Video RAM takes total system RAM amount down?

Hi guys, first off this post is in no way related to anything regarding integrated graphics cards and shared memory, etc. We're talking dedicated video cards only.

So...
From what I know/understand, a 32-bit OS will cap out at 3.25Gb of memory utilization. Anything above that, it can "see" but not use.

So I'm about to buy a new laptop, and was going to get 4Gb of RAM with it, but I know the OS will only use 3.25Gb (or whatever the number is). But what about the video memory on the 512mb 9800M GTS? That 512mb of video memory still has to be mapped, correct?

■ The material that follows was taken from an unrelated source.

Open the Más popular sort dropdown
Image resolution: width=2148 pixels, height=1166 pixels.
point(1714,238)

So in real world: I have 4gb of RAM installed, I can use 3.25gb on a 32-bit install of Vista, but then that video memory has to be mapped as well, which takes away from the total address pool the system has (I know, my wording is terrible, I don't know exactly how to explain this). So the system had 3.25gb of memory to use, minus the 512mb graphics memory = 2.75gb of memory for the system to use.

Meaning I have an entire gigabyte of RAM not being used whatsoever (aka waste of money).

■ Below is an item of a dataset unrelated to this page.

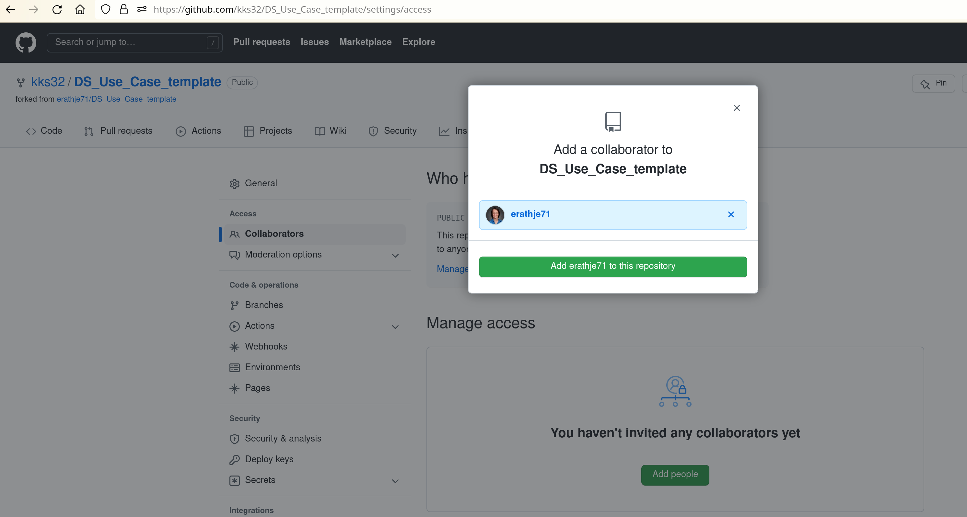Open the shield tracking protection icon
The width and height of the screenshot is (967, 517).
pyautogui.click(x=105, y=9)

So is this the case? Or is video memory considered completely different, and if so, how? How does the 32-bit OS utilize its maximum address pool of 3.25Gb PLUS another 512mb that is (in theory) out of the boundaries to what a 32-bit OS can address?

Thank you very much in advance

Oh

So when its all said and done, if i buy 4gb of RAM with a 32-bit OS, I'm only actually using 3.25Gb of that 4gb. And that 3.25gb (or whatever) has already accounted for a subtraction of 512mb for the graphics memory. Is that correct?

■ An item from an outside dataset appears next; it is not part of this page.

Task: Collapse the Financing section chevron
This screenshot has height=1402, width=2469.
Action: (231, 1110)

In other words, we have 4Gb total to work with for anything/everything. Subtract 512mb for graphics = 3.5Gb. Subtract all the other minutia and you're left with the 3.25Gb of RAM for the OS to use like you said. MEANING at the end of all this memory mapping is that there is 768mb of RAM that is sitting there doing nothing...yes?

Perfect. Thank you so much buddy for clearing that up for me.